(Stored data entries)
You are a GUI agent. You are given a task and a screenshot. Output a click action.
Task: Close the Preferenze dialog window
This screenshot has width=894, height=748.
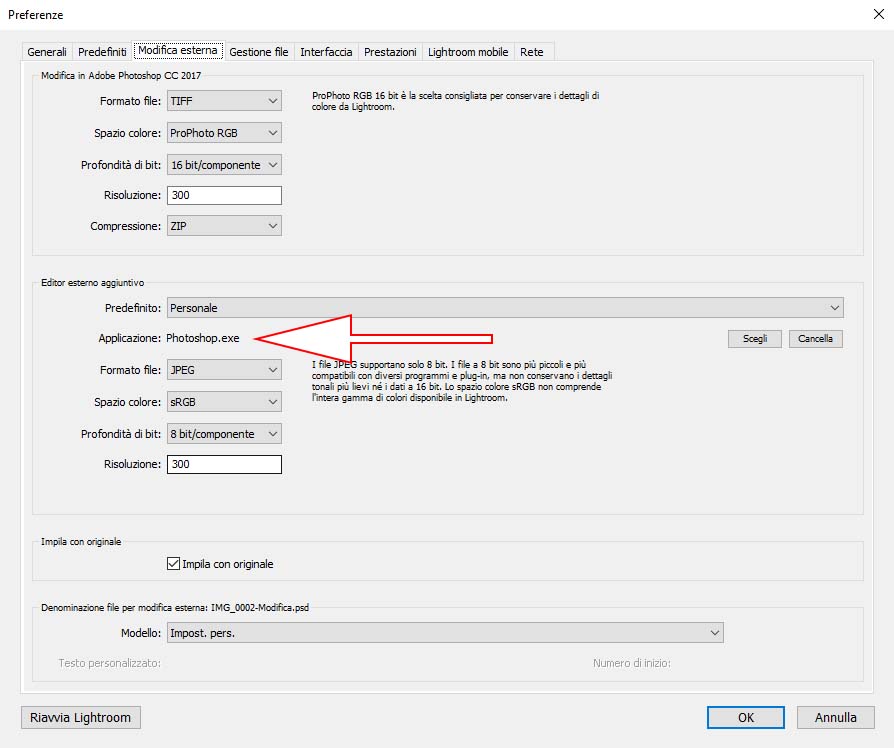(x=878, y=15)
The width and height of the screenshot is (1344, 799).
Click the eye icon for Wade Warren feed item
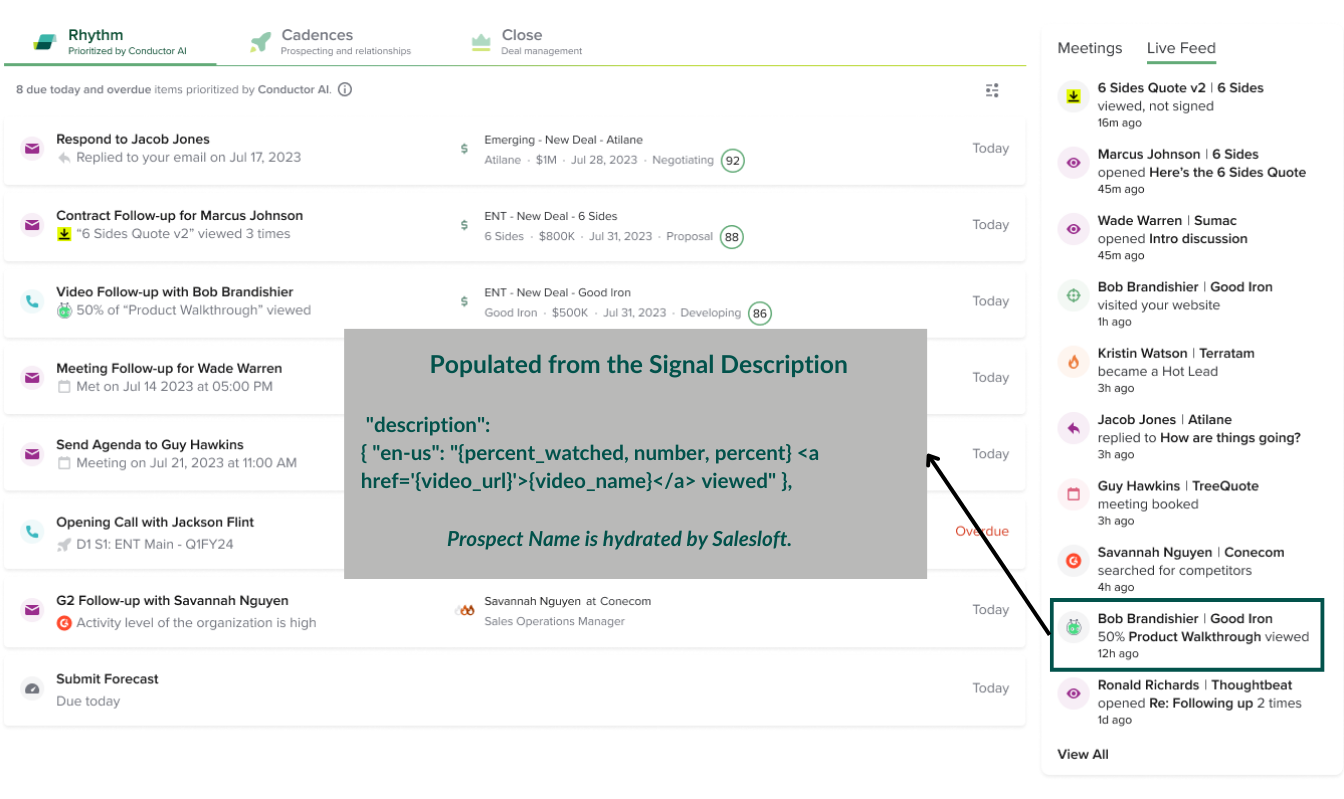[1073, 229]
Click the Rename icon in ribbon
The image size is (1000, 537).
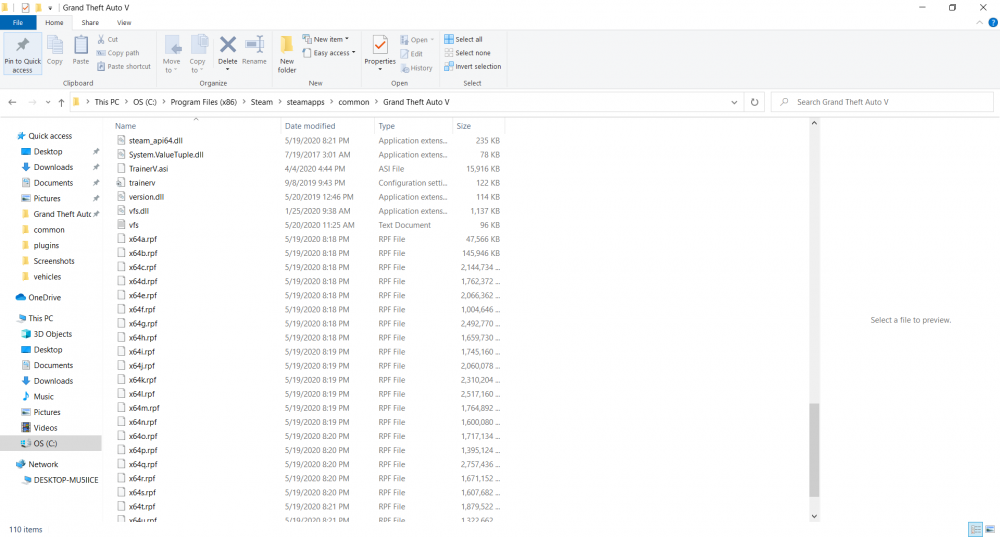[254, 50]
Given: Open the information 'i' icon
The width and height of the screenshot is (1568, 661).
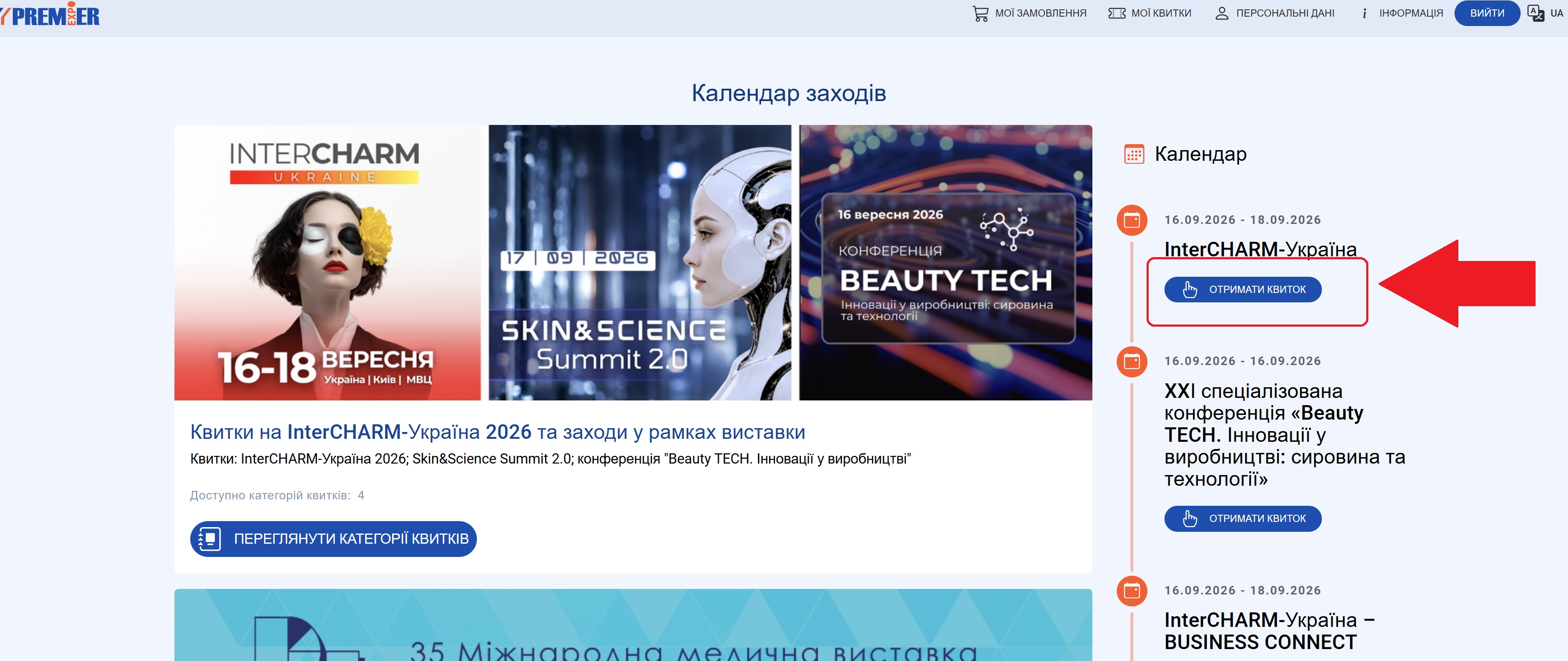Looking at the screenshot, I should point(1364,13).
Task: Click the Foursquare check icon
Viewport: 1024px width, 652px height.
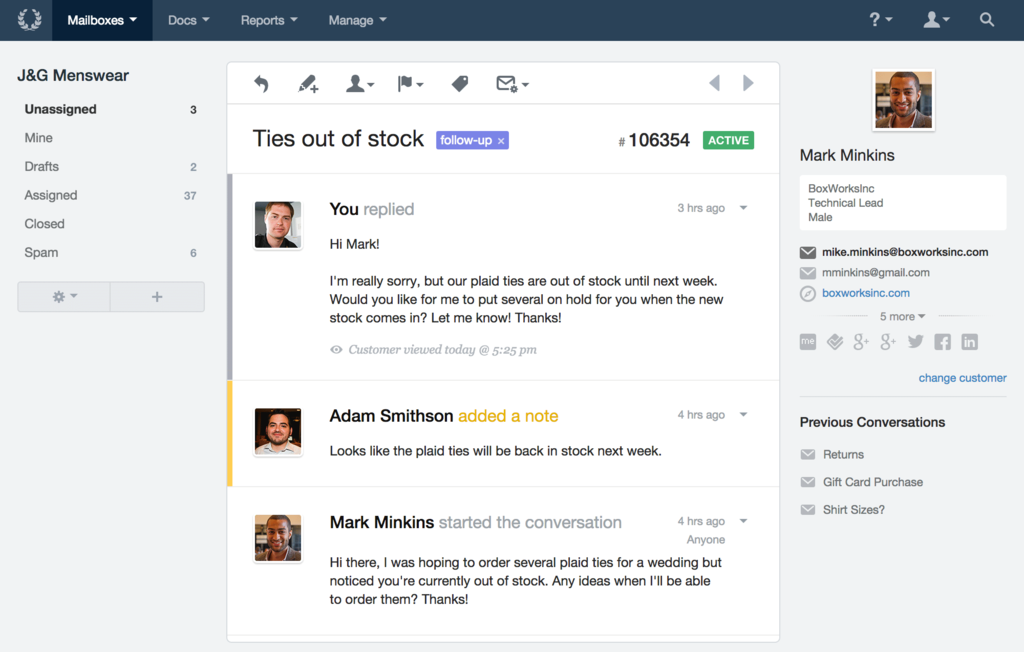Action: tap(835, 341)
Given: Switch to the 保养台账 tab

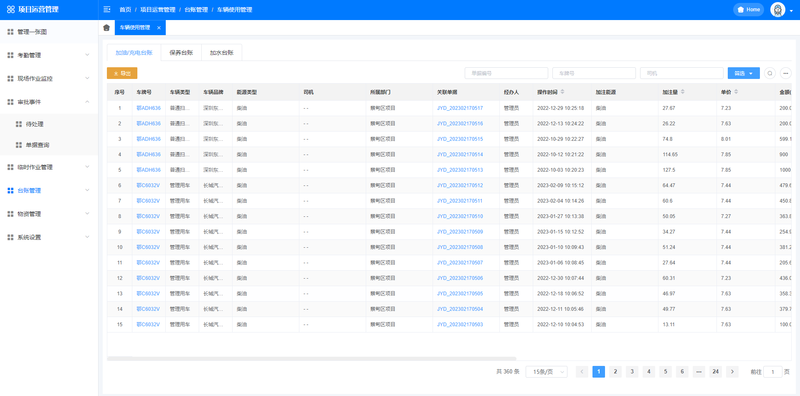Looking at the screenshot, I should point(181,53).
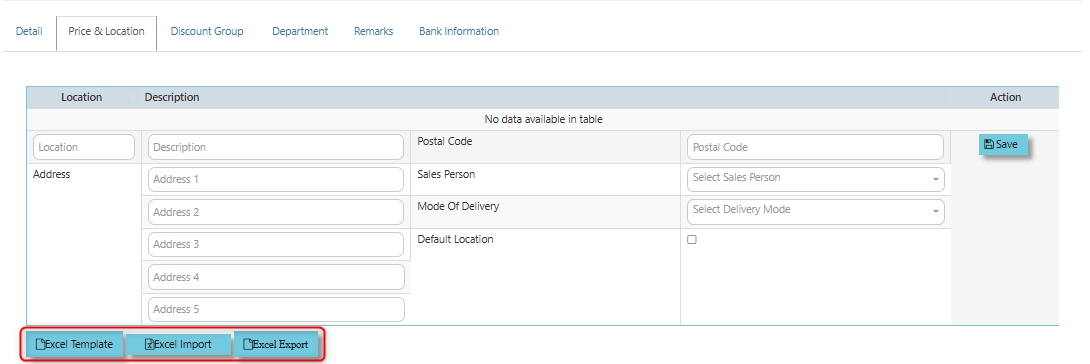Click the Excel Import button label
Image resolution: width=1090 pixels, height=364 pixels.
[183, 345]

#### [EXERCISE OBJECTIVE]
For every entry, return its exact wording and leave out any image.

#### [YOUR SOLUTION]
You are a GUI agent. You are given a task and a screenshot. Output a click action.
Task: Close the Preferenze dialog window
This screenshot has width=894, height=748.
(x=878, y=15)
The width and height of the screenshot is (1344, 799).
Click the eye icon for Wade Warren feed item
[1073, 229]
Click the Rename icon in ribbon
The image size is (1000, 537).
[254, 50]
Given: Open the information 'i' icon
The width and height of the screenshot is (1568, 661).
Looking at the screenshot, I should point(1364,13).
Task: Click the Foursquare check icon
Viewport: 1024px width, 652px height.
Action: tap(835, 341)
Given: Switch to the 保养台账 tab

Looking at the screenshot, I should point(181,53).
Click the Excel Import button label
Image resolution: width=1090 pixels, height=364 pixels.
[183, 345]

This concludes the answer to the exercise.